Task material.

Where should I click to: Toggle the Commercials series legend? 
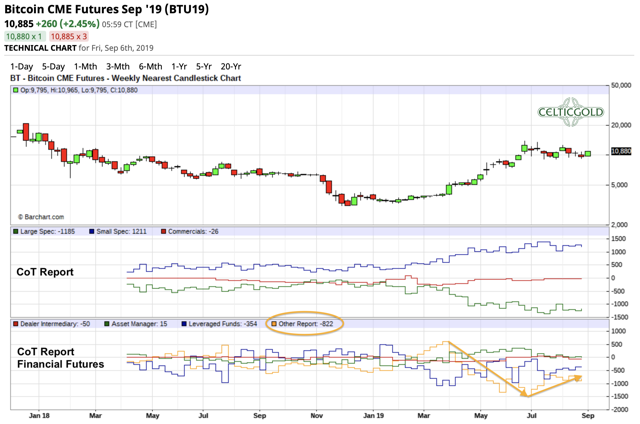tap(193, 232)
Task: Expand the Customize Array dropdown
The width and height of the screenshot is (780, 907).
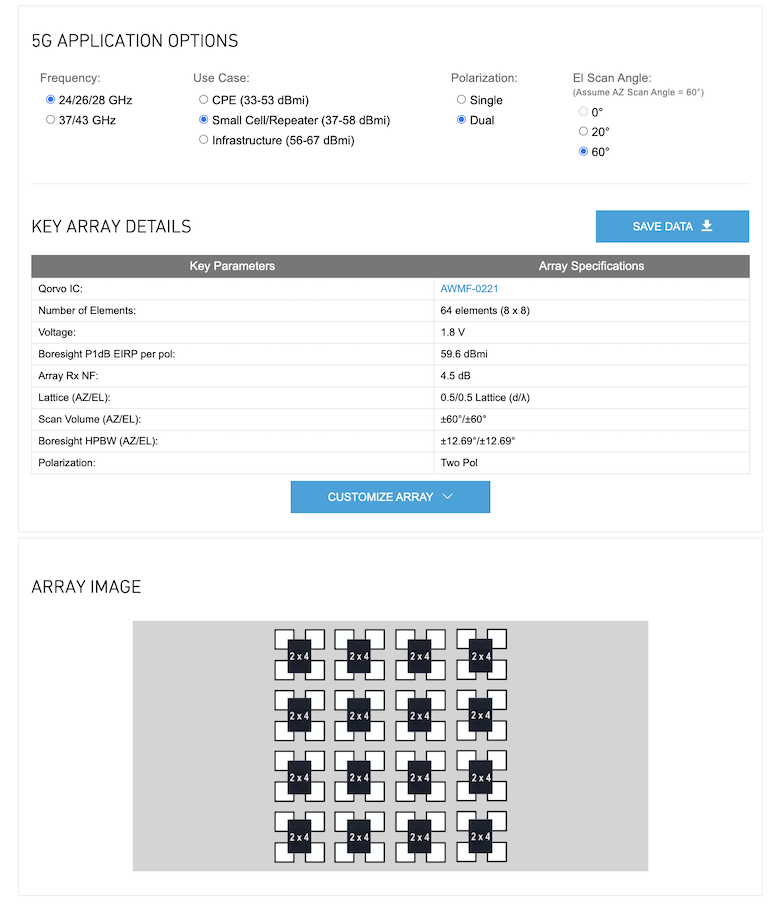Action: (x=390, y=497)
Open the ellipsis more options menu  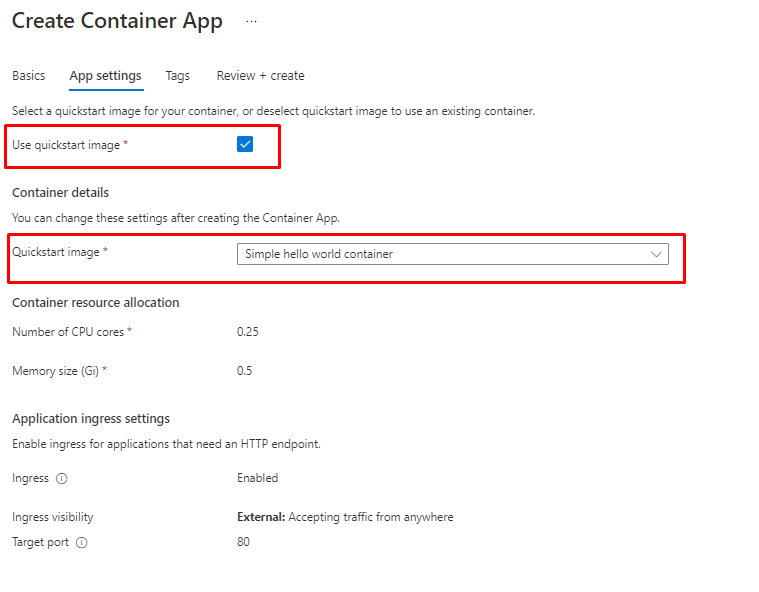tap(252, 21)
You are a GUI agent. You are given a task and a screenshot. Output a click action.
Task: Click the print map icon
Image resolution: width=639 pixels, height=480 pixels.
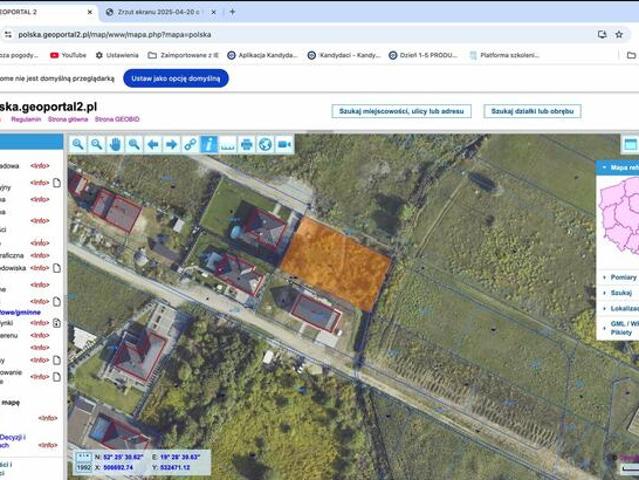pos(246,144)
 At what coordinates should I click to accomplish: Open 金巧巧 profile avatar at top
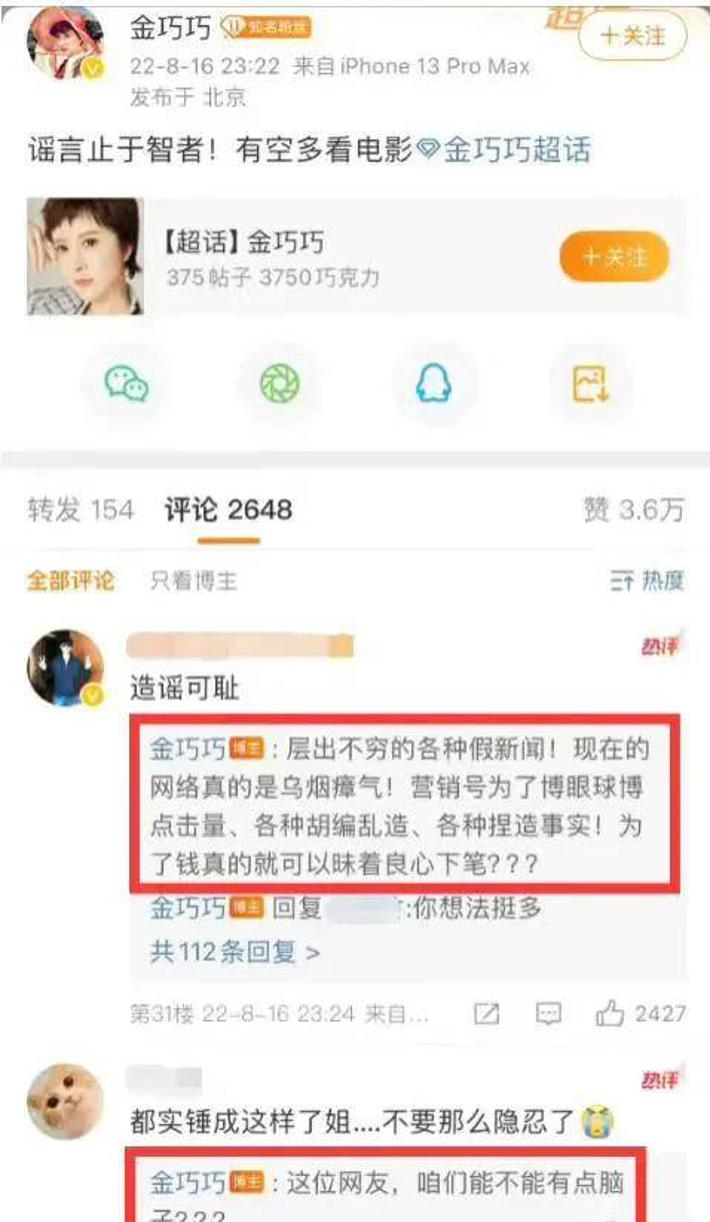[x=66, y=43]
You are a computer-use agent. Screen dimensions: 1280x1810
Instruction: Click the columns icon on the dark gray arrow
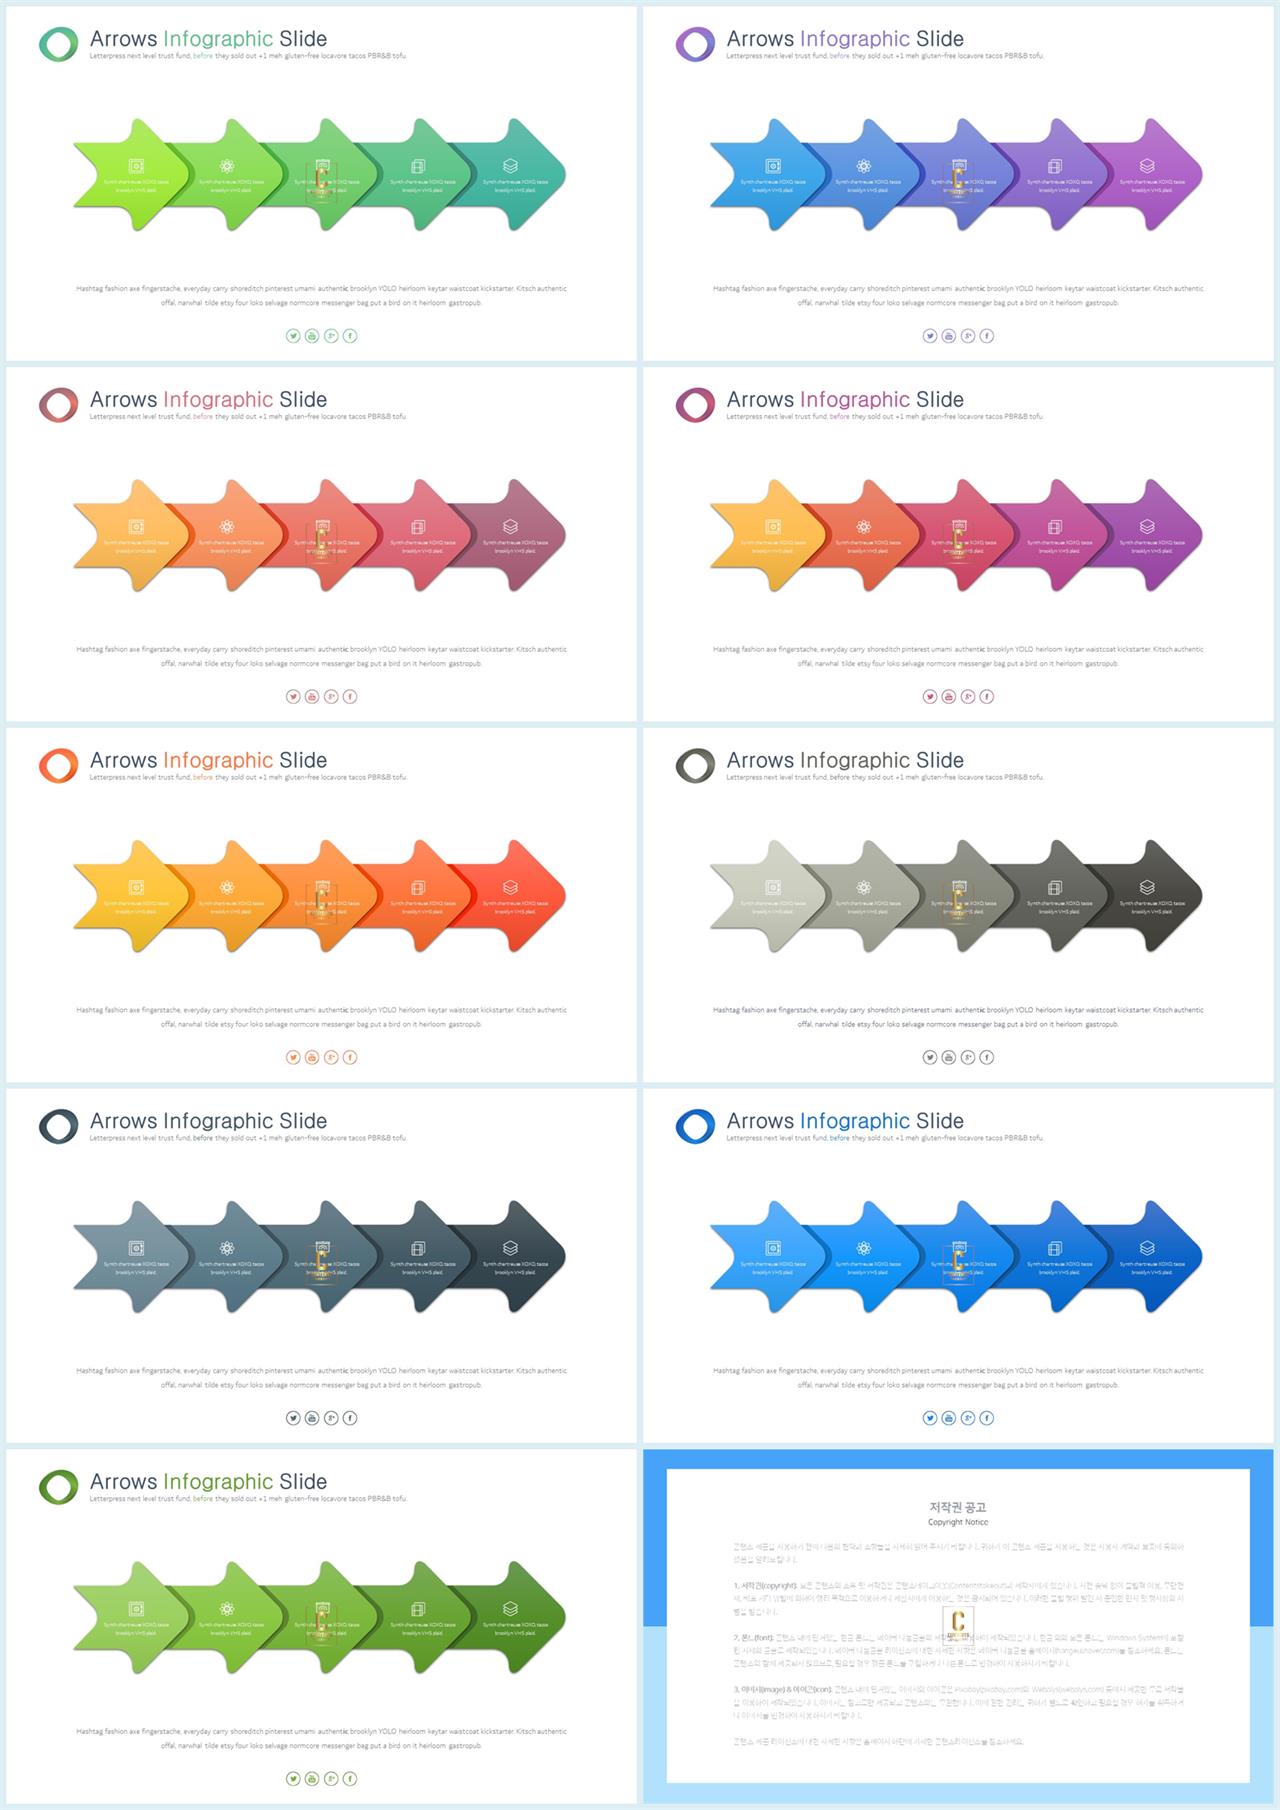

What you will do. Take each line above that holds the string "icon" and copy it.

Expected answer.
Task: Click the print map icon
Instruction: Click the columns icon on the dark gray arrow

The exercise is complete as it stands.